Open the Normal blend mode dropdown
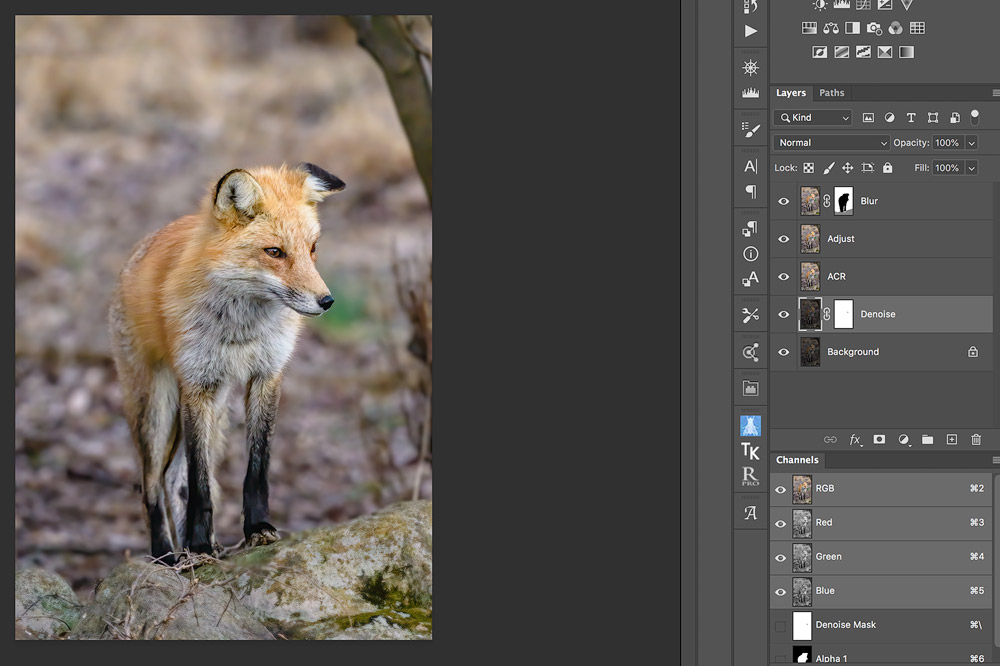This screenshot has width=1000, height=666. coord(831,143)
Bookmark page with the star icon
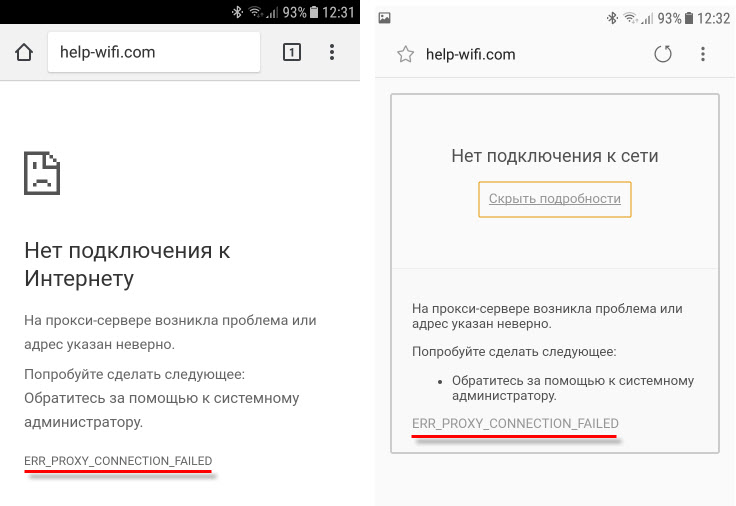Screen dimensions: 736x506 (x=405, y=55)
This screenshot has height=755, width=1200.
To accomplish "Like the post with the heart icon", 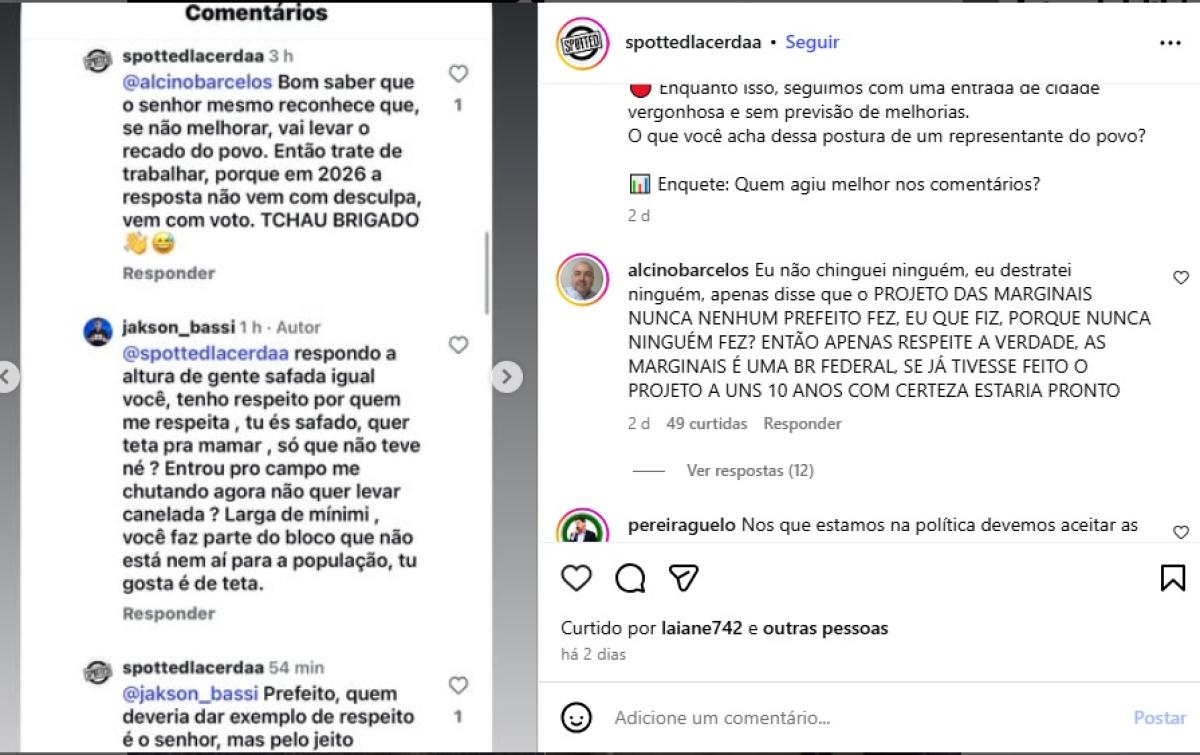I will pyautogui.click(x=576, y=578).
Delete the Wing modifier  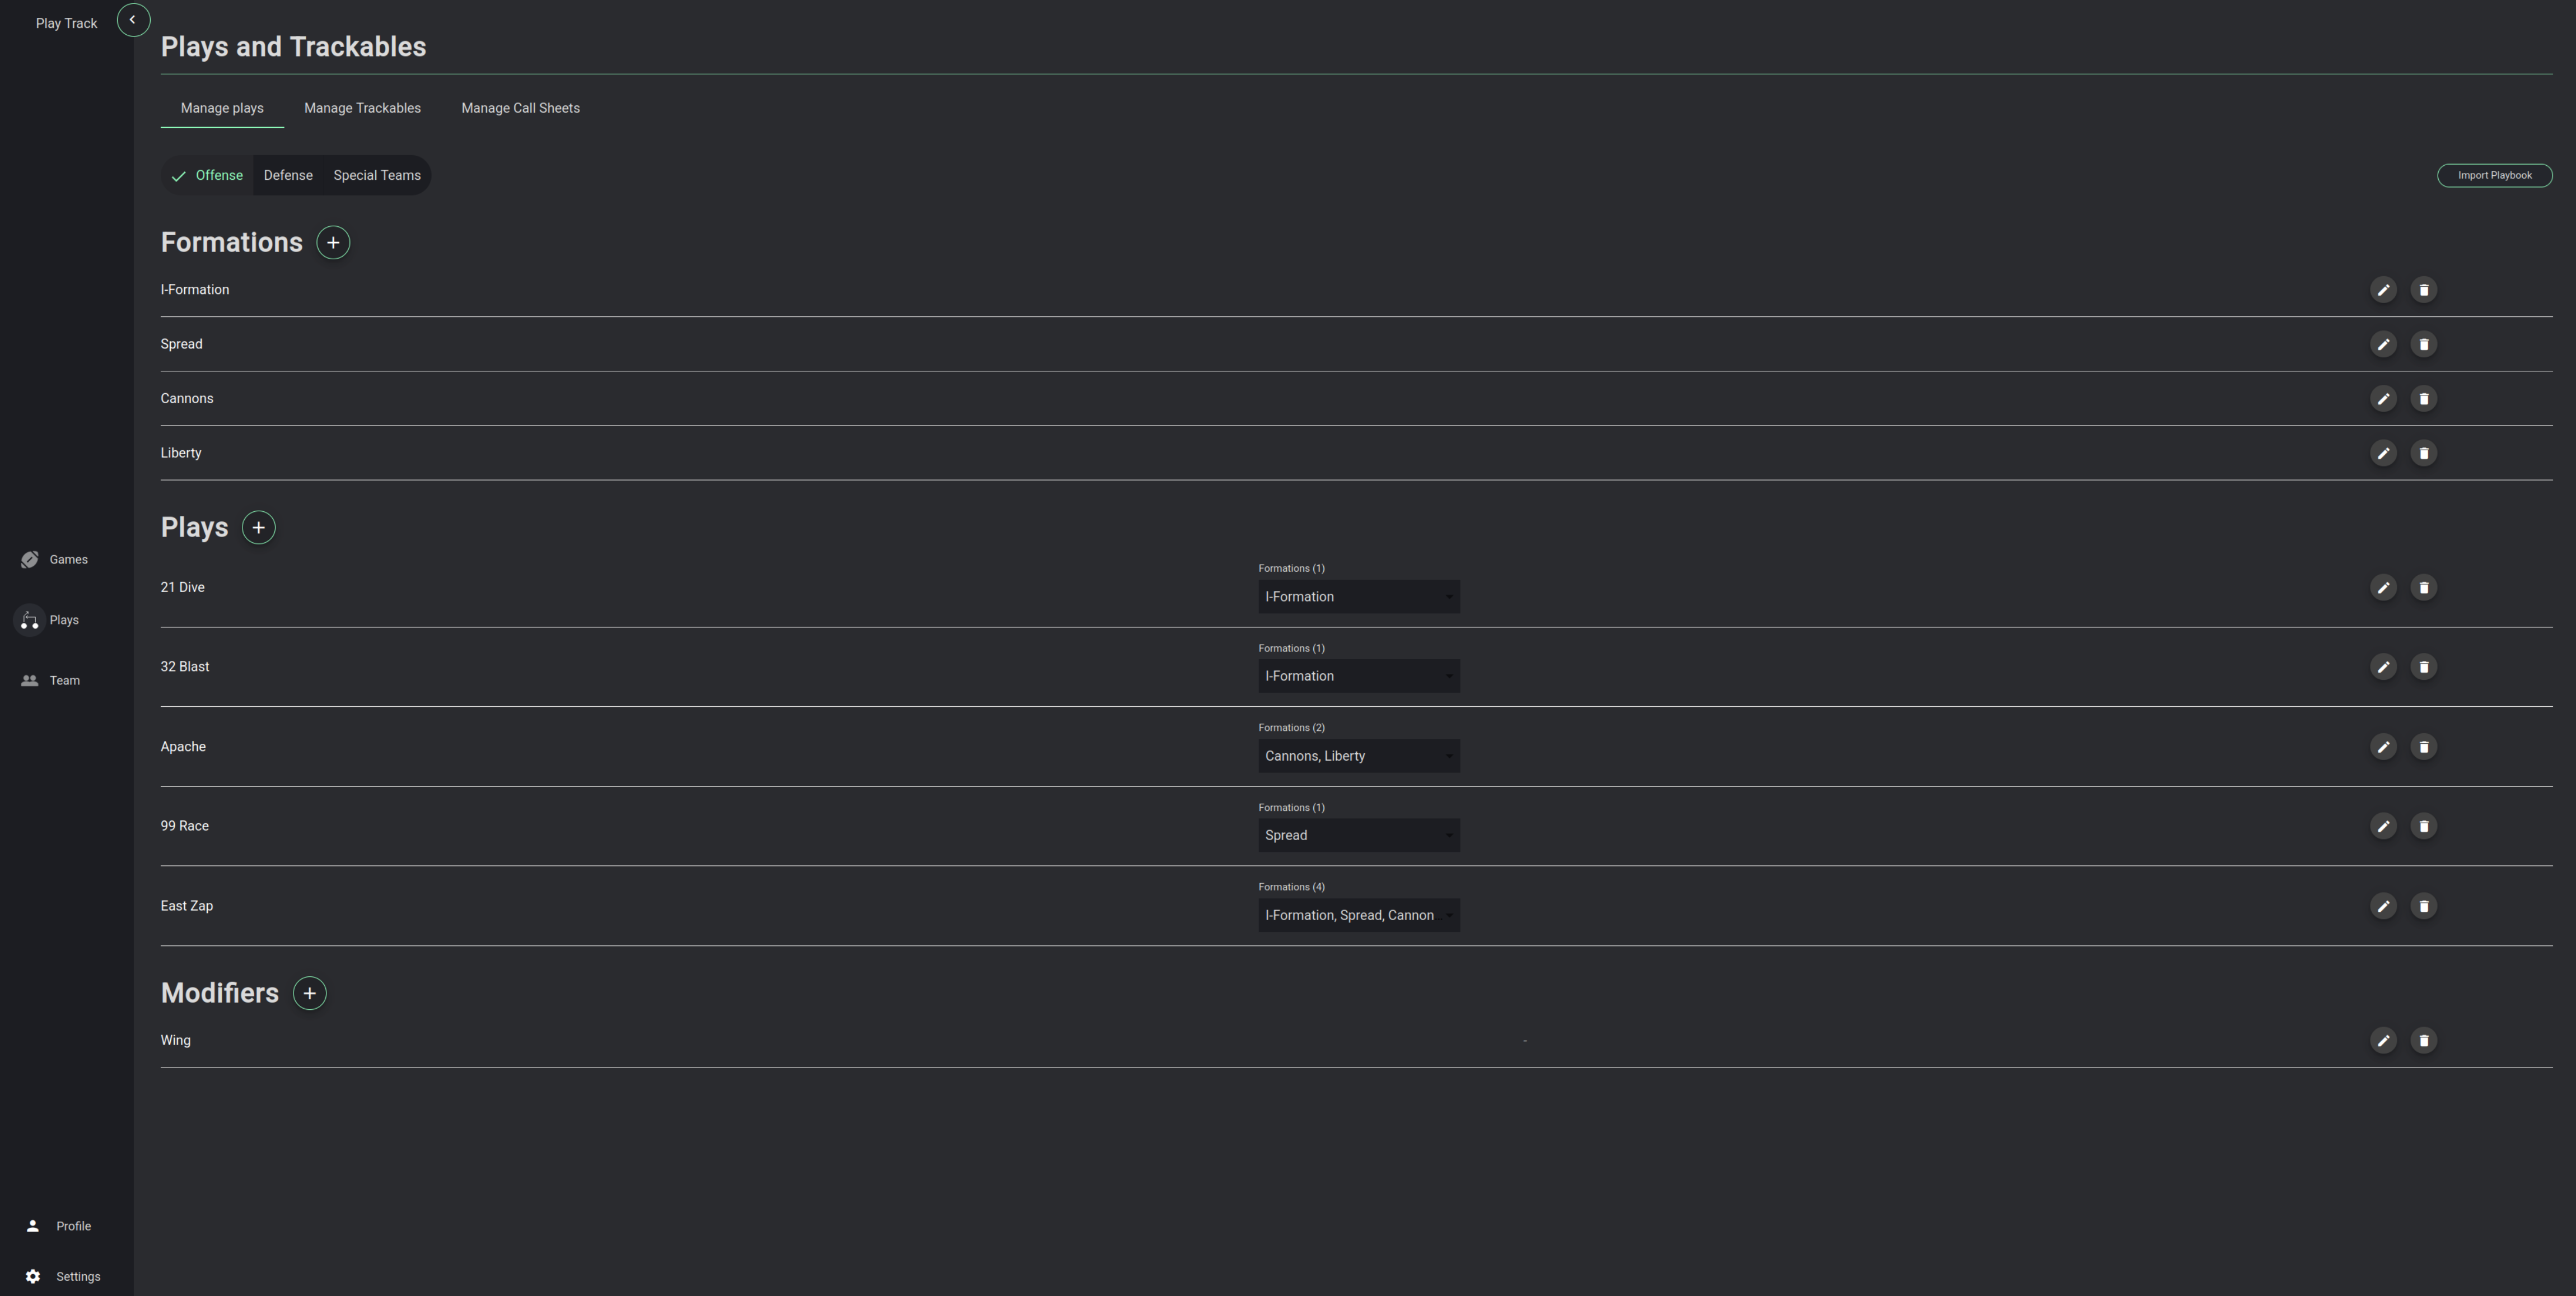(x=2423, y=1041)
━━━
### Your objective
Both the first line of the records above and the line containing "This screenshot has height=755, width=1200." belong in the copy; please return them and every line between, exactly, minus the pictures.

### Exercise solution
Open the Normal blend mode dropdown
This screenshot has width=1000, height=666. coord(831,143)
Bookmark page with the star icon
Screen dimensions: 736x506 (x=405, y=55)
This screenshot has height=755, width=1200.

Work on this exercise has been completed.